The current problem of freshwater scarcity in different regions around the world shows the potential of employing desalination systems powered by solar energy, especially in coastal areas with important solar radiation and seawater access. Membrane Distillation is a simultaneous thermal and membrane process, that permits principally high-water recovery in comparison with reverse osmosis, due to its ability to treat highly concentrated waters, and at the same time to take advantage of renewable thermal energy for its operation.
Challenges such as compacity, adaptation to solar irradiation, management of water and heat hand in both module and full system design must be addressed for its application. The attractive alternative envisioned in this thesis is to directly integrate a non-conventional solar collector in a cylindrical module containing a bundle of hollow fibers (HF). This HF solar collector membrane distillation module (HF-SC-VMD) has numerous potential advantages as compactness, high contact area, low heat loss at the permeate side, and a low operating temperature.
The module design and the pertinent choice of operating conditions of this innovative hybrid system are crucial to improving freshwater production while reducing its electrical energy consumption. Therefore, this study aims to develop and optimize an innovative semi-industrial-scale HF-SC-VMD module and the full system, with the target of supplying fresh water to small communities in remote areas.
In order to achieve this objective, first, a 2D modeling coupling heat and mass transfer in the HF-SC-VMD module was realized, by considering: (a) the energy transfer through the solar collector, seawater, and membrane level, (b) water vaporization and (c) seawater characteristics with the purpose of determining the freshwater production, the longitudinal and radial temperature profiles, and the possible polarization phenomena.

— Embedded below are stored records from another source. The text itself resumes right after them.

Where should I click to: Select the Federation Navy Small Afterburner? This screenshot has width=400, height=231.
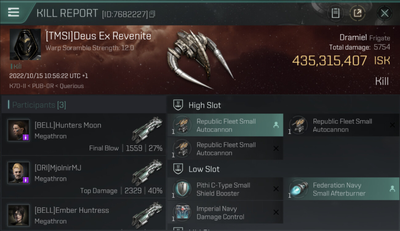[342, 189]
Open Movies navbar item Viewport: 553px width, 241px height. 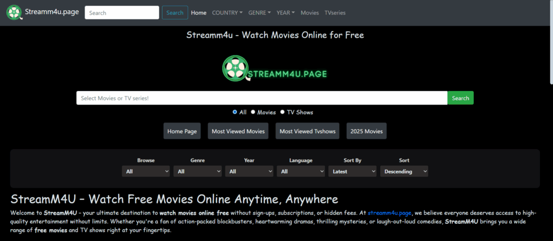pyautogui.click(x=309, y=12)

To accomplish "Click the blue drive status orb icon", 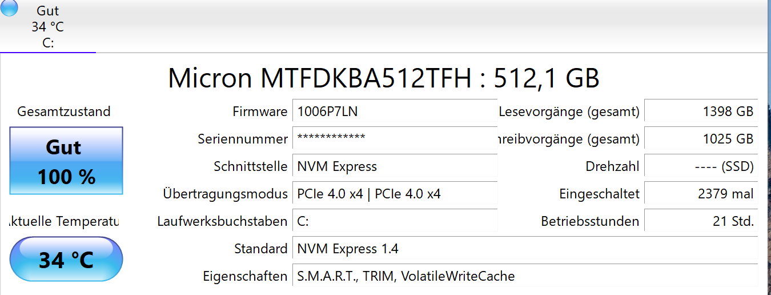I will click(9, 7).
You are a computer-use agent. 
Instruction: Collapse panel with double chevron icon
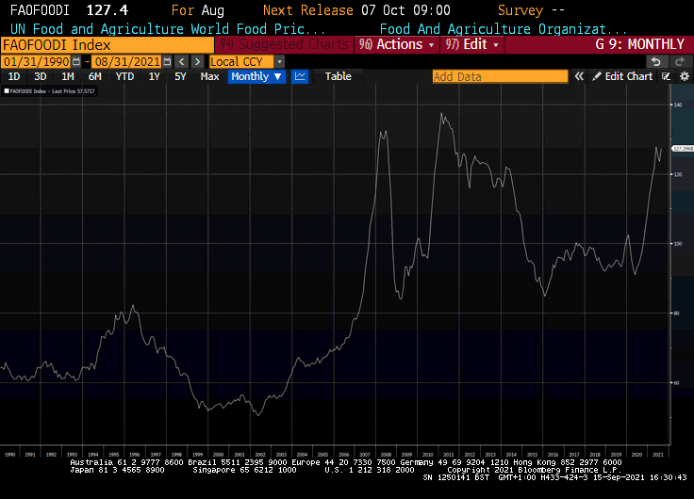(579, 76)
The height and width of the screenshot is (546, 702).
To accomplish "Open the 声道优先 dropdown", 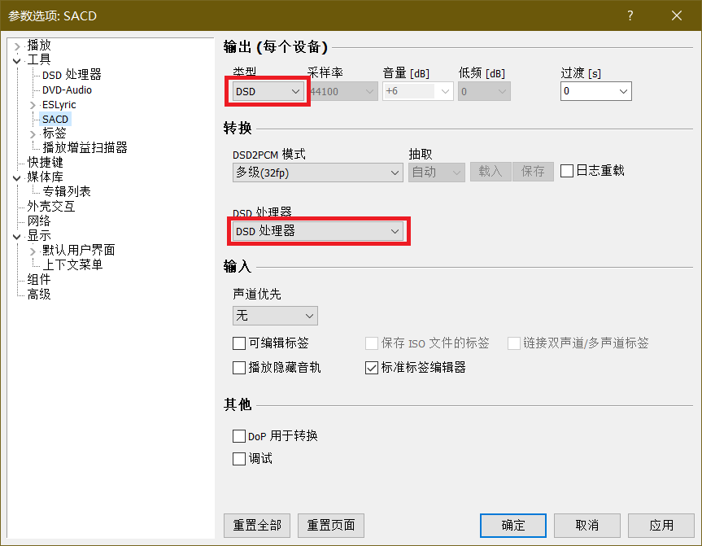I will click(x=275, y=316).
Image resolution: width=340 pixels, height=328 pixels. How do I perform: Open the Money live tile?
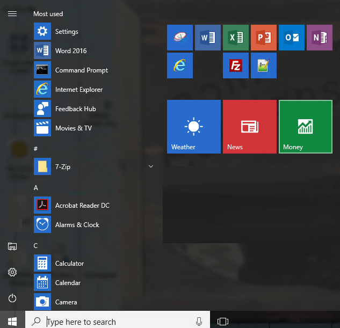306,127
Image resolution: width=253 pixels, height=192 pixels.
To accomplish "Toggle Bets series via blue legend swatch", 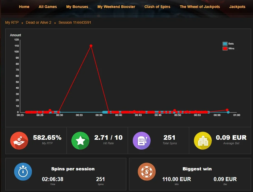I will (x=225, y=44).
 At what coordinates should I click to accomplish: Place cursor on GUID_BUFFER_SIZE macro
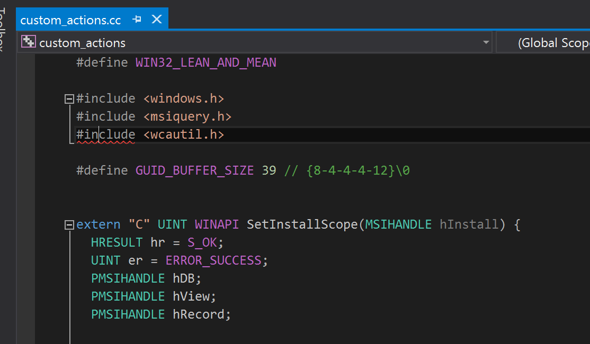194,170
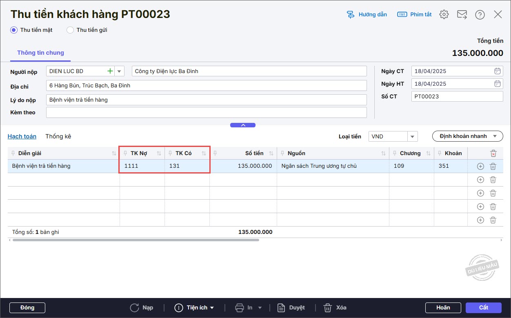The height and width of the screenshot is (318, 511).
Task: Open the Loại tiền VND dropdown
Action: 412,136
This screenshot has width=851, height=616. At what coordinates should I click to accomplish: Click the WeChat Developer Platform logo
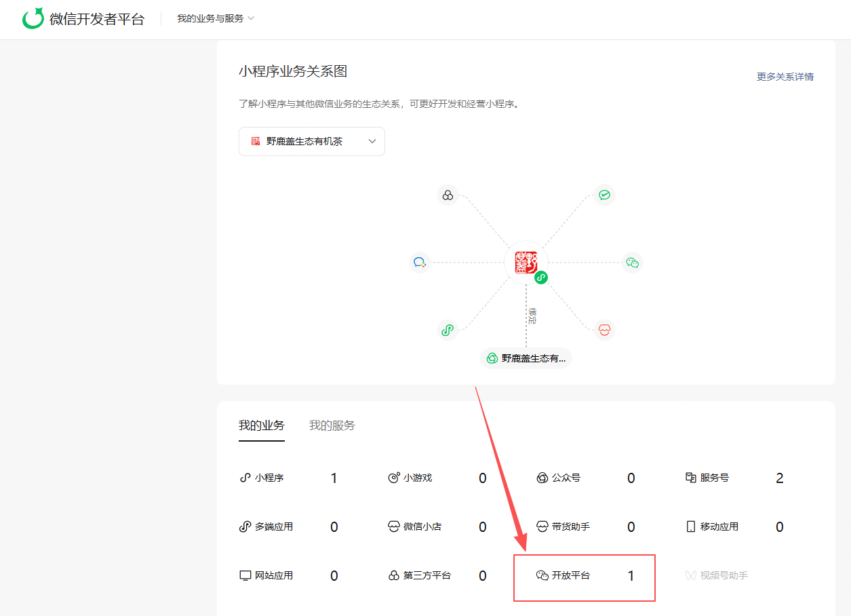[83, 19]
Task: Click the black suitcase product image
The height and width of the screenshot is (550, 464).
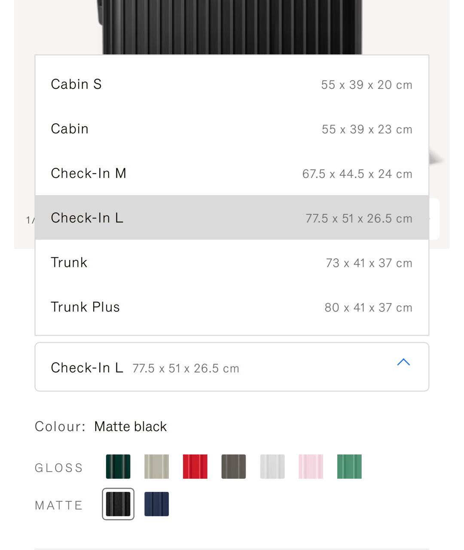Action: [x=232, y=26]
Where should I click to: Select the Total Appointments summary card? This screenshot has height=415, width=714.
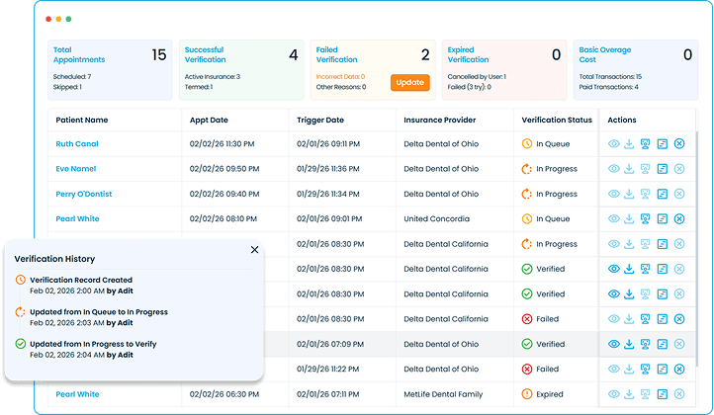pyautogui.click(x=110, y=69)
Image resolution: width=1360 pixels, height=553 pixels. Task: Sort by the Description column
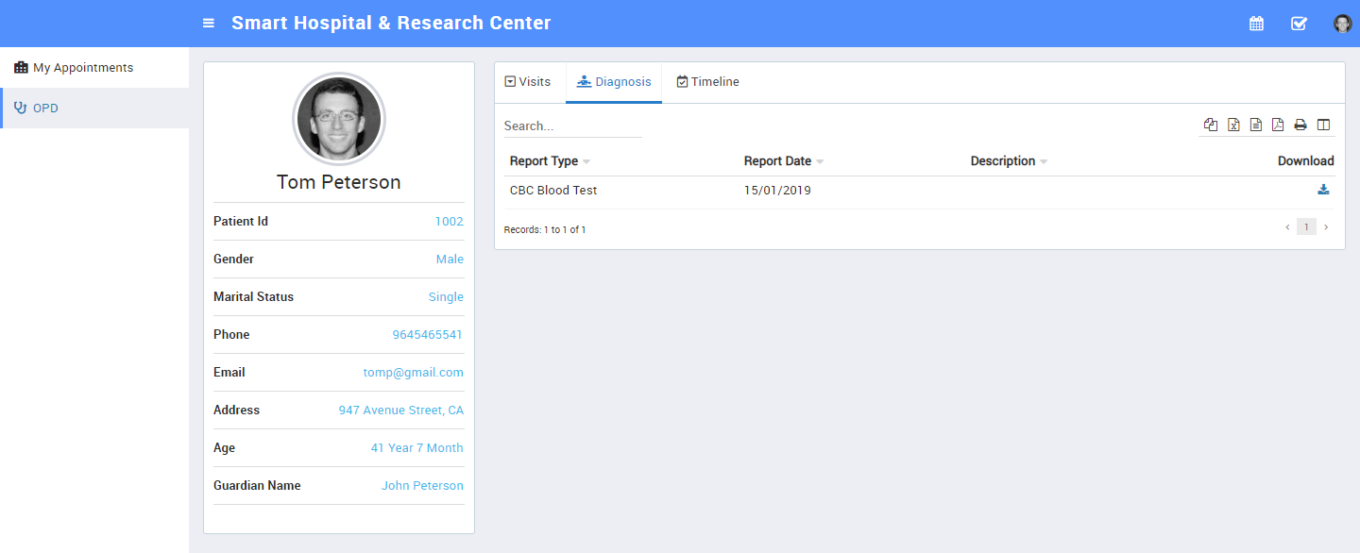pos(1003,161)
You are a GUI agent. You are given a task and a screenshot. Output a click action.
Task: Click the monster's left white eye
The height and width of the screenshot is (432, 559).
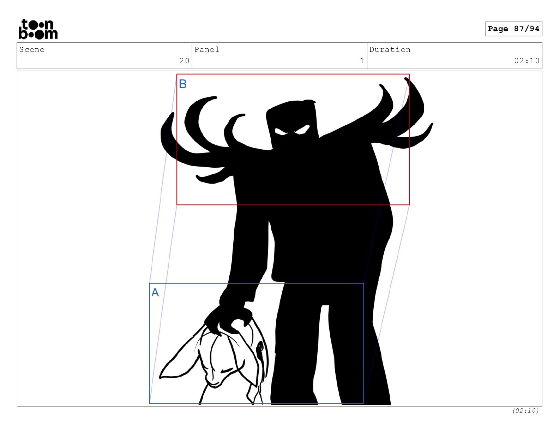click(x=281, y=132)
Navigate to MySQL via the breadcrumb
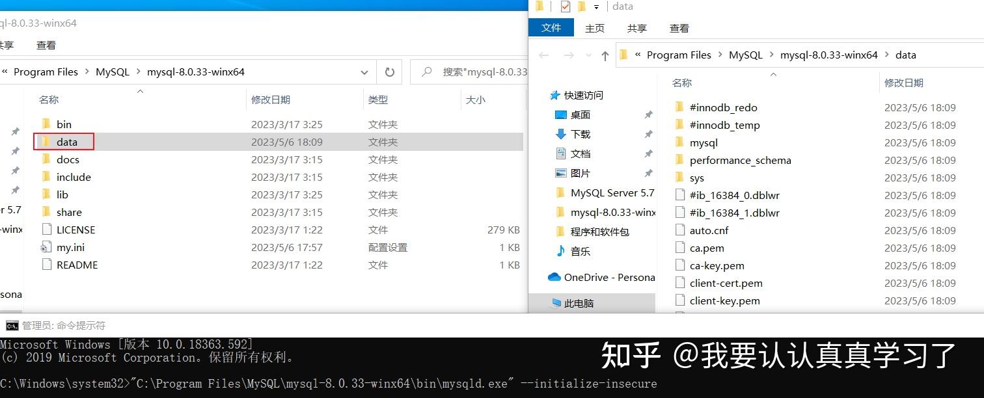Image resolution: width=984 pixels, height=398 pixels. pos(745,55)
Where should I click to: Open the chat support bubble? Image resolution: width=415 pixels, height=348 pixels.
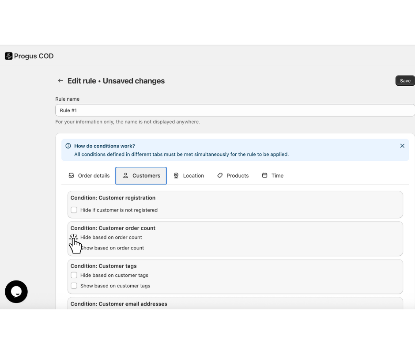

Second, the design of the full system for its autonomous operation was performed by the modeling of the different equipments, and the consideration of water and energy management. The model considers the solar radiation, operating conditions, equipment energy consumption, solar collector material properties, module dimensions, and membrane characteristics to provide the full system characterization, permeate flow rate, and specific electrical energy consumption (SEEC).
A parametric study was realized to comprehend the variables and their impact on the system performances. Subsequently, the model was coupled with an optimization tool (in Python code) in order to maximize the freshwater production and at the same time minimize the SEEC by considering some design parameters (module length, diameter, bundle porosity) for chosen hollow fibers, and operating conditions.
This study allows to determine the appropriate geometry and operational mode of a HF-SC-VMD system for the targeted application, showing the principal variables affecting freshwater production, the importance of studying the full process to reduce the seawater intake and the brine discharge, as well as, reducing the electrical demand of the process. It demonstrates potential operational scenarios, all achieved through a minor SEEC, to yield diverse freshwater production rates.